From 1907 until 1914 Rollo worked at the Emporia Gazette newspaper for legendary editor William Allen White, with whom he remained a lifelong friend. He later attended the William Allen White School of Journalism at the University of Kansas in Lawrence. From 1914 to 1918 Rollo served as editor and manager of the Olathe Register newspaper. In the midst of his work Rollo found time to marry Elizabeth Hoisington of Newton, Kansas in 1915. In 1918 he became editor and manager of the El Dorado Republican in el Dorado, Kansas. Except for a six month hiatus in 1937 as editor and manager of the Santa Fe New Mexican in Santa Fe, New Mexico, Clymer served the remainder of his journalism career in El Dorado – 59 years in all.
Clymer oversaw the merger of the Republican and the Walnut Valley Times into the El Dorado Times in 1919. He was widely respected as a writer and editorialist and his work was often reprinted by other editors throughout the state and nation. Rollo wrote and published numerous widely circulated articles and poems about the Flint Hills. His best known tribute was his poem “Majesty of the Hills.” Rollo soon became known as the Poet Laureate of the Flint Hills and also the Sage of the Flint Hills.
As a journalist Rollo was Republican in politics. He served as Kansas State Republican Committee in 1930 and 1934 and was part of Alfred M. Landon’s staff during the 1936 U. S. Presidential campaign.

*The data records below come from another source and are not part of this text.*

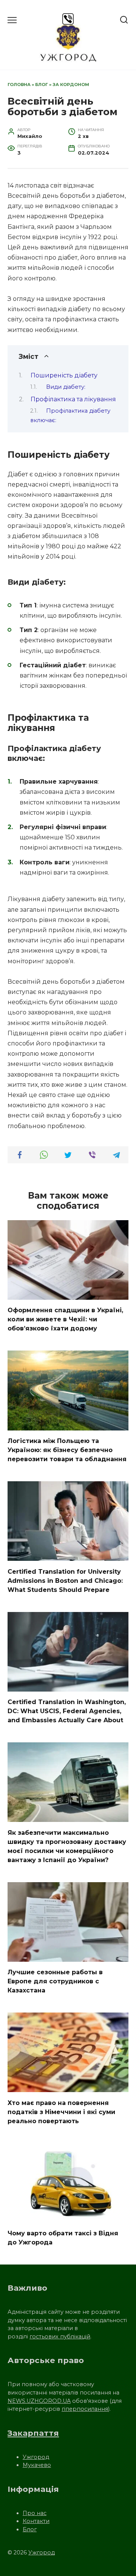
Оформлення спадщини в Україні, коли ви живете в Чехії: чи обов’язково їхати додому (65, 1319)
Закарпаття (33, 2433)
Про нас (34, 2513)
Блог (41, 84)
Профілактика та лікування (73, 399)
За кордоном (71, 84)
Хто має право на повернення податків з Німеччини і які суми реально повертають (61, 2111)
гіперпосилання (85, 2408)
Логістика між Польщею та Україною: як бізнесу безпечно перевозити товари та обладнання (67, 1450)
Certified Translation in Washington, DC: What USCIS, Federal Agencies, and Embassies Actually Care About (67, 1711)
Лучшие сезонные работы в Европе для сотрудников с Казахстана (55, 1981)
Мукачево (37, 2465)
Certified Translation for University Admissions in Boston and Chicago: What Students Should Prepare (65, 1580)
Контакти (36, 2521)
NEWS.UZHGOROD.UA (39, 2401)
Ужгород (36, 2457)
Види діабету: (65, 386)
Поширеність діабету (64, 375)
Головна (19, 84)
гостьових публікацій (59, 2336)
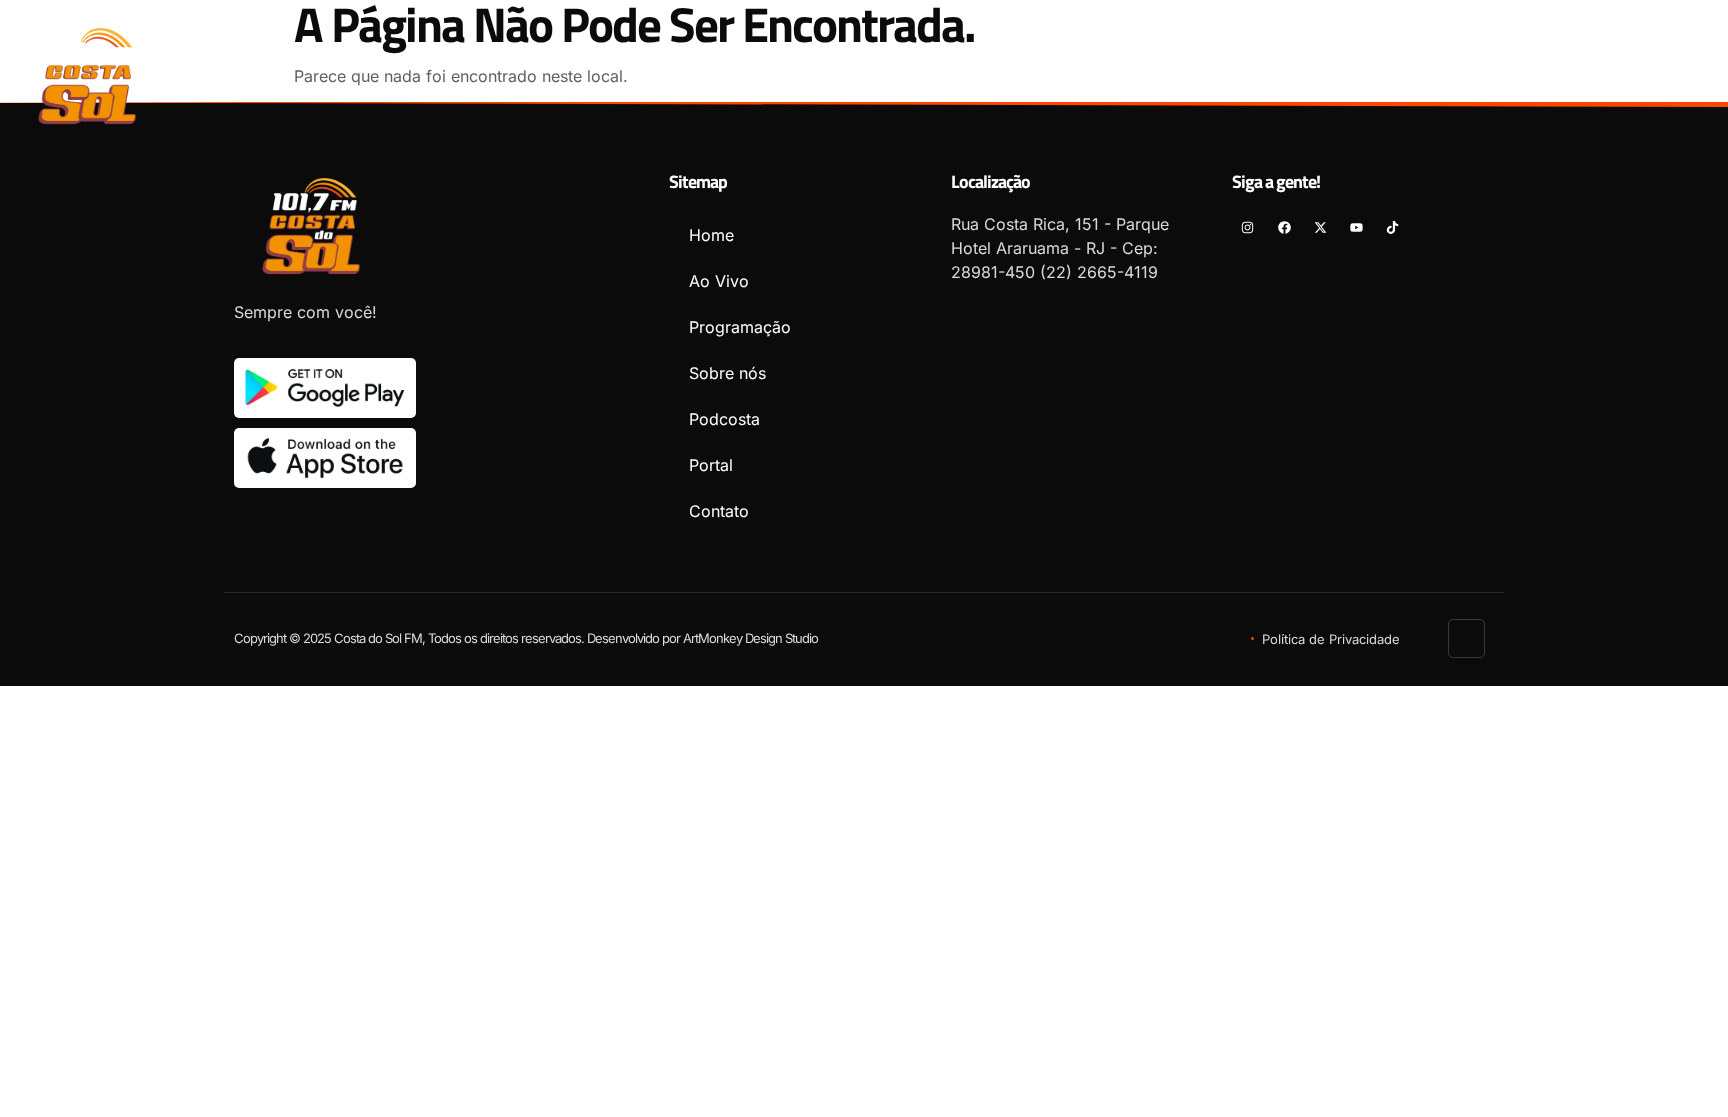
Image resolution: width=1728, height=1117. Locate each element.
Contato (1404, 67)
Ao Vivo (809, 67)
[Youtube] (1654, 75)
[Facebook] (1582, 75)
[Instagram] (1545, 75)
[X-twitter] (1618, 75)
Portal (1300, 67)
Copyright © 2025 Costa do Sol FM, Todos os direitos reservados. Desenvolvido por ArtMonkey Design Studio (526, 638)
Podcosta (1192, 67)
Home (717, 67)
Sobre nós (1071, 67)
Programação (935, 67)
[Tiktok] (1690, 75)
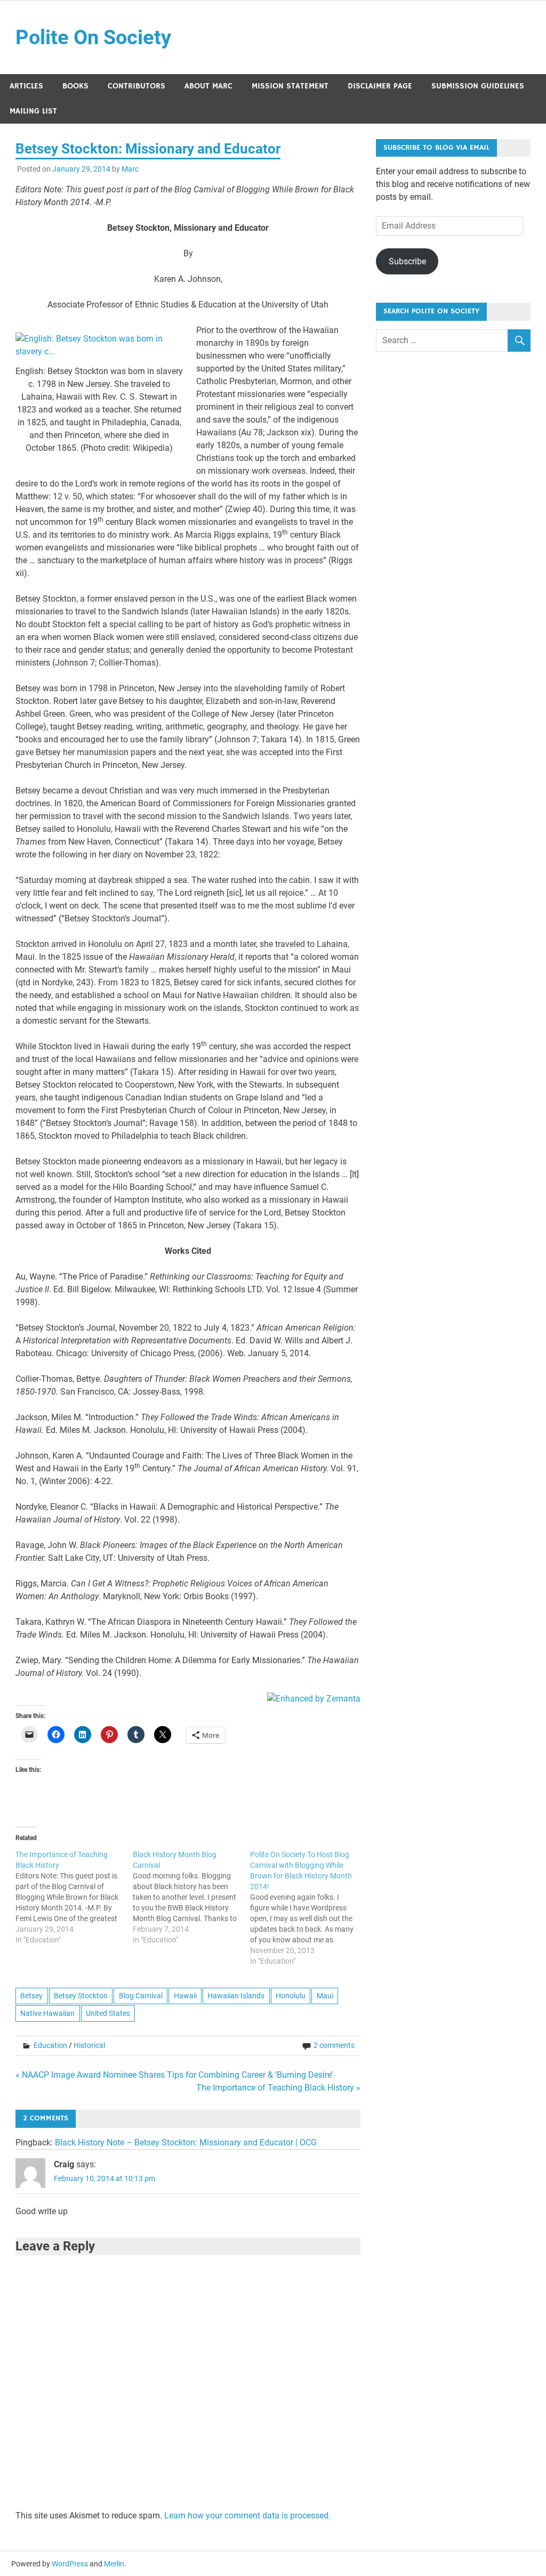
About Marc (208, 86)
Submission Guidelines (477, 86)
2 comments (334, 2045)
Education (50, 2045)
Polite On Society (93, 37)
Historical (89, 2045)
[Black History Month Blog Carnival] (191, 1897)
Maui (325, 1995)
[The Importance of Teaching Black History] (74, 1897)
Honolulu (291, 1995)
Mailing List (33, 111)
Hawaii (185, 1995)
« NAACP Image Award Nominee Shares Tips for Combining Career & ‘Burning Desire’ (174, 2075)
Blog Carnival (141, 1995)
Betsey (31, 1995)
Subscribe (407, 261)
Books (75, 86)
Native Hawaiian (47, 2013)
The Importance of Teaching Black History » (278, 2088)
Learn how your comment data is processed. (247, 2515)
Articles (26, 86)
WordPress (70, 2563)
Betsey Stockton (81, 1995)
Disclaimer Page (380, 86)
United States (108, 2013)
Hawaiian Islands (235, 1995)
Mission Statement (290, 86)
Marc (130, 169)
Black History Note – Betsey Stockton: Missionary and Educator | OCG (186, 2142)
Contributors (136, 86)
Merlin (114, 2563)
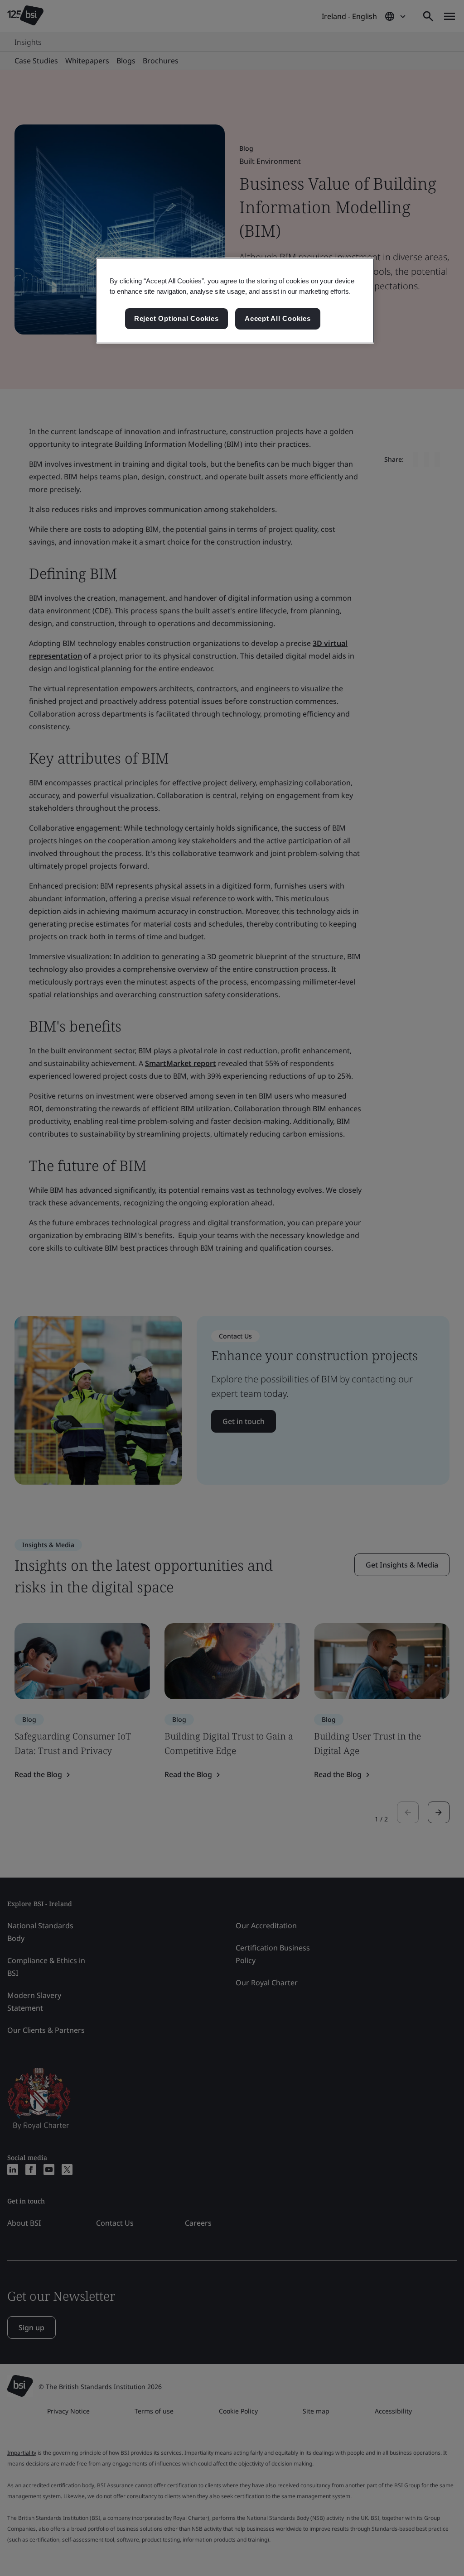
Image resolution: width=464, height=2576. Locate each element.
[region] (235, 301)
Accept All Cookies (278, 318)
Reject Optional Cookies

In his life Rollo served as Public Relations Director of the Kansas Industrial Development Commission from 1939 until 1942. He served as president of the Kansas Press Association and of the Kansas Daily Newspaper Association. Other accomplishments included serving as president of the William Allen White Foundation and as president of the Kansas State Historical Society. Rollo was also instrumental in gaining public support for the creation of the Kansas Turnpike through his numerous editorials in favor of the road.
In 1957 Rollo received the annual William Allen White Foundation Award for Journalistic Merit. Three years later he was chosen “Kansan of the Year” by the Kansas Native Sons and Daughters.
A legend in his own time Rollo Clymer died on June 4, 1977, in El Dorado, where he was buried. A final tribute to him was made when he was posthumously inducted into the Kansas Newspaper Hall of Fame in 1980.